▸ **Information supplied**:
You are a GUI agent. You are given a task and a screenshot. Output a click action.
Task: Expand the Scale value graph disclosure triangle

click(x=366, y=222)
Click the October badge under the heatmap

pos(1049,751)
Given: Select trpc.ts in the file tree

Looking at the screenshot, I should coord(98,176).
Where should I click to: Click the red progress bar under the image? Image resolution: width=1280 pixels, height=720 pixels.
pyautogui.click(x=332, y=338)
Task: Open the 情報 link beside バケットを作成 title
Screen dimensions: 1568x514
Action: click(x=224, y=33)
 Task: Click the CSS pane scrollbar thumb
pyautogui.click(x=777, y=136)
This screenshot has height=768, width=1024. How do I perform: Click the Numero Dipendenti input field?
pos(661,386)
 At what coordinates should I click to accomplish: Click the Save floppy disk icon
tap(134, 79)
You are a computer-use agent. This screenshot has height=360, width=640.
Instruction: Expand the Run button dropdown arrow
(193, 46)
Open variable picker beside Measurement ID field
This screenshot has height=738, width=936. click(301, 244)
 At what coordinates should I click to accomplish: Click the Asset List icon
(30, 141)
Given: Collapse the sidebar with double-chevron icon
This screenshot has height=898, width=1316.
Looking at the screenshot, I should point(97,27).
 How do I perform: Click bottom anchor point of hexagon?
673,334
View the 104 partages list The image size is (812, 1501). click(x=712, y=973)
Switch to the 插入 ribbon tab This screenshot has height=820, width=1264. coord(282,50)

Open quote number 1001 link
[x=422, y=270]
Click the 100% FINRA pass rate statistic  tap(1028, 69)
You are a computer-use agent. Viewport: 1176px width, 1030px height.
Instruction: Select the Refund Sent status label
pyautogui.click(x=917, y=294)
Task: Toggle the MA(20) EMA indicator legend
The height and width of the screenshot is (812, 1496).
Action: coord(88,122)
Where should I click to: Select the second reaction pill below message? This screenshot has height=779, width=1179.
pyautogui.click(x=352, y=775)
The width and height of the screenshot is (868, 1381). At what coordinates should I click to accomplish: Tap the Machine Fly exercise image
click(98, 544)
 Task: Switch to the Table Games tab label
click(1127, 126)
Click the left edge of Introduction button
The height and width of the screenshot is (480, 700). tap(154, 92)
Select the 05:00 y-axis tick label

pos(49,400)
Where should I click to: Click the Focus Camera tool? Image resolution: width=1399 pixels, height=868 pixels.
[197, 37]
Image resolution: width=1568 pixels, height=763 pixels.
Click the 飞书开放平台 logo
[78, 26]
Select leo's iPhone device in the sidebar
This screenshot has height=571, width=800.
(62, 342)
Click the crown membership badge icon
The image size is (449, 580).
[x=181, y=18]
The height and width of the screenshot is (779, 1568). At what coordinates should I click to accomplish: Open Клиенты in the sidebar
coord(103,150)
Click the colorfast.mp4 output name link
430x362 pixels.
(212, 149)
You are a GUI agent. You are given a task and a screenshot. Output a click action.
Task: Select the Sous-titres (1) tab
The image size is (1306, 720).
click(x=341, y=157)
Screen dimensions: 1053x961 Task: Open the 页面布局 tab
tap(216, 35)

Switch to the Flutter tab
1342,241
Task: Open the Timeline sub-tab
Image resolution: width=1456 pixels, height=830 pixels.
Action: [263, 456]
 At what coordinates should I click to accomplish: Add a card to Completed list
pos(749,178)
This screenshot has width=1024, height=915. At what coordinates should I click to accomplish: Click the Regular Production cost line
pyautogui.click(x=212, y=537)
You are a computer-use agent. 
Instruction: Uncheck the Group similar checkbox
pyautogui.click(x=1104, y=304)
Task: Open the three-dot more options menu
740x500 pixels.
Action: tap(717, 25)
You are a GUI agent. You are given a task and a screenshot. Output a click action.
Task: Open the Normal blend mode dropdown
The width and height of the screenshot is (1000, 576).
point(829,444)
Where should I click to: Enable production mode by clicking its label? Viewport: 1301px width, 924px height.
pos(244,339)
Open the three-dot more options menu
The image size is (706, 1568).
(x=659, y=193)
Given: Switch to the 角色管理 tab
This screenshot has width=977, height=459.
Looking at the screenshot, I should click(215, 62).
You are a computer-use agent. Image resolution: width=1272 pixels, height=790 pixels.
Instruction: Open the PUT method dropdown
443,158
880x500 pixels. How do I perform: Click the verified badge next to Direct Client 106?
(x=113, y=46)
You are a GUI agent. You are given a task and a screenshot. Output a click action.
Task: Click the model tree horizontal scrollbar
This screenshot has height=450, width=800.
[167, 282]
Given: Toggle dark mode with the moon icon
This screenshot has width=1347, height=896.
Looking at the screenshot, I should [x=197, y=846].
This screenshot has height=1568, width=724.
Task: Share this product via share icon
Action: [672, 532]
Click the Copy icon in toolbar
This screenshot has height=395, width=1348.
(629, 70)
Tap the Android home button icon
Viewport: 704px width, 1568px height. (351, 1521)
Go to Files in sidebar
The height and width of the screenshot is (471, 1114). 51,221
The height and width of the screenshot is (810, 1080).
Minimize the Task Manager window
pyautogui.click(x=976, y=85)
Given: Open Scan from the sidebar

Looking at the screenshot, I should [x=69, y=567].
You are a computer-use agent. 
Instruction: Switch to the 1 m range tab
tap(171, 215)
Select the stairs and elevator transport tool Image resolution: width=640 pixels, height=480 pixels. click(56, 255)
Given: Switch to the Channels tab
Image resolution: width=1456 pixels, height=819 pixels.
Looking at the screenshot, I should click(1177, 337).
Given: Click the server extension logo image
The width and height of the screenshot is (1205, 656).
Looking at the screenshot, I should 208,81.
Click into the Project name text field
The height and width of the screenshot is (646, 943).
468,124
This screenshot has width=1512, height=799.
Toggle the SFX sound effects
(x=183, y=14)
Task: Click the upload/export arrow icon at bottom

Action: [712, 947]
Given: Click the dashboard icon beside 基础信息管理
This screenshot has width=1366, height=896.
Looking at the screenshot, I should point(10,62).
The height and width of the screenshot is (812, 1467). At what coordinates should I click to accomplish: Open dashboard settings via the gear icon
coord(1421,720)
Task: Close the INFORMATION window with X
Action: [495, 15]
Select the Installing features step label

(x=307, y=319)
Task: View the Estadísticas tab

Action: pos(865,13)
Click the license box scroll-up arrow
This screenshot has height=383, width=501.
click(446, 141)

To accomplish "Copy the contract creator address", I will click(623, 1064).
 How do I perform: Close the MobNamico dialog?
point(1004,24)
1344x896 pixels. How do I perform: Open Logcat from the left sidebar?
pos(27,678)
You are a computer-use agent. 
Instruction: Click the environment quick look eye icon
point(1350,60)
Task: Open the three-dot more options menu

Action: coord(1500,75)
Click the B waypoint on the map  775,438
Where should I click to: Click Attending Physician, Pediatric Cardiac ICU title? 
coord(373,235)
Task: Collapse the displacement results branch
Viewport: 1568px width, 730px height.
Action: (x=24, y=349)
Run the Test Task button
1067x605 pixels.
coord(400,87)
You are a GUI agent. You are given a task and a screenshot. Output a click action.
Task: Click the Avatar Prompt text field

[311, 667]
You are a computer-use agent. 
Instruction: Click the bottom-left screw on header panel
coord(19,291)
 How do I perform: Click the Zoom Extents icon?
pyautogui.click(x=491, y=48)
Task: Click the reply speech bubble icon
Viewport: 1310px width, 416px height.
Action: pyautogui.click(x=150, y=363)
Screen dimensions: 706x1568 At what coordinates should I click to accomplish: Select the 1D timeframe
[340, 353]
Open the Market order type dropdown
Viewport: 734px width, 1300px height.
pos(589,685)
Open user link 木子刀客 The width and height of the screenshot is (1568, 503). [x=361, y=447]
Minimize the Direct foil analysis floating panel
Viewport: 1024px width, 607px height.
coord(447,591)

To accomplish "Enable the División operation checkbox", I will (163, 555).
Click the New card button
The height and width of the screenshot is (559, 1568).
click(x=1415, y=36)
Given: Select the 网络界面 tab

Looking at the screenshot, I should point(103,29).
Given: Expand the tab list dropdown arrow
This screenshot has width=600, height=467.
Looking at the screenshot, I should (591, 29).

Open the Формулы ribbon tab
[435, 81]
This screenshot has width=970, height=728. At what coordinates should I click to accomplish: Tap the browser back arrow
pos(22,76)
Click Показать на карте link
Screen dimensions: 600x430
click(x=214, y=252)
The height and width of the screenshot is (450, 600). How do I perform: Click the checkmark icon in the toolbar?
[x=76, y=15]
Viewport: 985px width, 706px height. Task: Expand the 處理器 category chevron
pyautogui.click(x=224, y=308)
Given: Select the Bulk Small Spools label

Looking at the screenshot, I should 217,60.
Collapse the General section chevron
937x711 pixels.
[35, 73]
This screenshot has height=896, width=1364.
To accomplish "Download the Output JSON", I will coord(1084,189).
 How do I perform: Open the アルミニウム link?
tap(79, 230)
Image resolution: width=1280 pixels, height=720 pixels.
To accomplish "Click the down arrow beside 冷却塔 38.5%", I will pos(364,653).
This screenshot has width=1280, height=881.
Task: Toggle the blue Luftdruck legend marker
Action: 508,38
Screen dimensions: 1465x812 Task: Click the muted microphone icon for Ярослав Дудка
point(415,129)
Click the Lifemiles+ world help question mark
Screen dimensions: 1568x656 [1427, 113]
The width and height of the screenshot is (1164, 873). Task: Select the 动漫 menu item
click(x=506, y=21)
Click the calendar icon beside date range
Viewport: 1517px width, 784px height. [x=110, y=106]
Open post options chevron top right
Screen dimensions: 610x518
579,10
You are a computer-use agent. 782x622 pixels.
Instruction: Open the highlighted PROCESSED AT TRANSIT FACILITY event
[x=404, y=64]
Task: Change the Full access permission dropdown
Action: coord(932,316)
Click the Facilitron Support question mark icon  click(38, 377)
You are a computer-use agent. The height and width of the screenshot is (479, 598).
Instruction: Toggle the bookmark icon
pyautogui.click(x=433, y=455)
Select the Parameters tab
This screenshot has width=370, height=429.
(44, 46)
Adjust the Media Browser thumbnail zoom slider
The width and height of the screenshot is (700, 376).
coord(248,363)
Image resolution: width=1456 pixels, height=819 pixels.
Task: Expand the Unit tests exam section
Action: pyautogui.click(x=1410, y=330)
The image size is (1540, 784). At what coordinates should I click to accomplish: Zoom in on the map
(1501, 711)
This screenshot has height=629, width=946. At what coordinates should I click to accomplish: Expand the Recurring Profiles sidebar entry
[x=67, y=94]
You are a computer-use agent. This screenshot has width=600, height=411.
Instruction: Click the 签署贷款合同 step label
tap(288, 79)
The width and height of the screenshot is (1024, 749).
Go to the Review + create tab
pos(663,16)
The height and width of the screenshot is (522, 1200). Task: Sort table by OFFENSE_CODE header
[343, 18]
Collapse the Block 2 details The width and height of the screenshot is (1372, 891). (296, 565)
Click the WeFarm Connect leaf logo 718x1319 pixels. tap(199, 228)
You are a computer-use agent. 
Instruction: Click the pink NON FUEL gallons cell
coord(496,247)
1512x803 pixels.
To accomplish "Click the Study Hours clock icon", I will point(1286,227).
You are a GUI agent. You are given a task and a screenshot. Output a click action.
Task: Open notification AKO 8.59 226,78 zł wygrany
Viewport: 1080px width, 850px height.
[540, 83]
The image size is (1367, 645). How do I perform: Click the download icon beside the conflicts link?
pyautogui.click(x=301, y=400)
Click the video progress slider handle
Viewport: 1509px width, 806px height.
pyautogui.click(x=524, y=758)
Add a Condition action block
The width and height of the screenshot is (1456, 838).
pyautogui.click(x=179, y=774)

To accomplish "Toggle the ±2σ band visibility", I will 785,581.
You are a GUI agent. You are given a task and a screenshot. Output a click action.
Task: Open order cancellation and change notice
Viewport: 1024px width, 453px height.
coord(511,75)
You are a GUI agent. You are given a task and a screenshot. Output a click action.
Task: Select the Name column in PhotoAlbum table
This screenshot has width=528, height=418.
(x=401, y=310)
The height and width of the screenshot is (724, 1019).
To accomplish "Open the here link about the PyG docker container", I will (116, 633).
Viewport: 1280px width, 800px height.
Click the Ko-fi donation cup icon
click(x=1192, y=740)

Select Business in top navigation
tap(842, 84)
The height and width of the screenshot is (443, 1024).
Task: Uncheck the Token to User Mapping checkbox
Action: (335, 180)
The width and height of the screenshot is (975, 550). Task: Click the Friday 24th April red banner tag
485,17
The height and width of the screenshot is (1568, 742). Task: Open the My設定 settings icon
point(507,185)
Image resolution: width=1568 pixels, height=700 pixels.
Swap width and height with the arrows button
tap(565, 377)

▸ **Directions**: Render the lines of the items as a numbered list, leaving out blank lines. Start at the first line of the items and go up to and including the line with "Click the 100%".

▸ **Answer in full**:
1. You are a GUI agent. You are given a task and a screenshot. Output a click action.
2. Task: Expand the Scale value graph disclosure triangle
3. click(x=366, y=222)
4. Click the October badge under the heatmap
5. pos(1049,751)
6. Given: Select trpc.ts in the file tree
7. Looking at the screenshot, I should coord(98,176).
8. Where should I click to: Click the red progress bar under the image? Image resolution: width=1280 pixels, height=720 pixels.
9. pyautogui.click(x=332, y=338)
10. Task: Open the 情報 link beside バケットを作成 title
11. Screen dimensions: 1568x514
12. Action: click(x=224, y=33)
13.  Task: Click the CSS pane scrollbar thumb
14. pyautogui.click(x=777, y=136)
15. This screenshot has height=768, width=1024. How do I perform: Click the Numero Dipendenti input field?
16. pos(661,386)
17.  At what coordinates should I click to accomplish: Click the Save floppy disk icon
18. tap(134, 79)
19. You are a computer-use agent. This screenshot has height=360, width=640.
20. Instruction: Expand the Run button dropdown arrow
21. (193, 46)
22. Open variable picker beside Measurement ID field
23. This screenshot has height=738, width=936. click(301, 244)
24.  At what coordinates should I click to accomplish: Click the Asset List icon
25. (30, 141)
26. Given: Collapse the sidebar with double-chevron icon
27. This screenshot has height=898, width=1316.
28. Looking at the screenshot, I should point(97,27).
29.  How do I perform: Click bottom anchor point of hexagon?
30. 673,334
31. View the 104 partages list The image size is (812, 1501). click(x=712, y=973)
32. Switch to the 插入 ribbon tab This screenshot has height=820, width=1264. coord(282,50)
33. Open quote number 1001 link
34. [x=422, y=270]
35. Click the 100% FINRA pass rate statistic  tap(1028, 69)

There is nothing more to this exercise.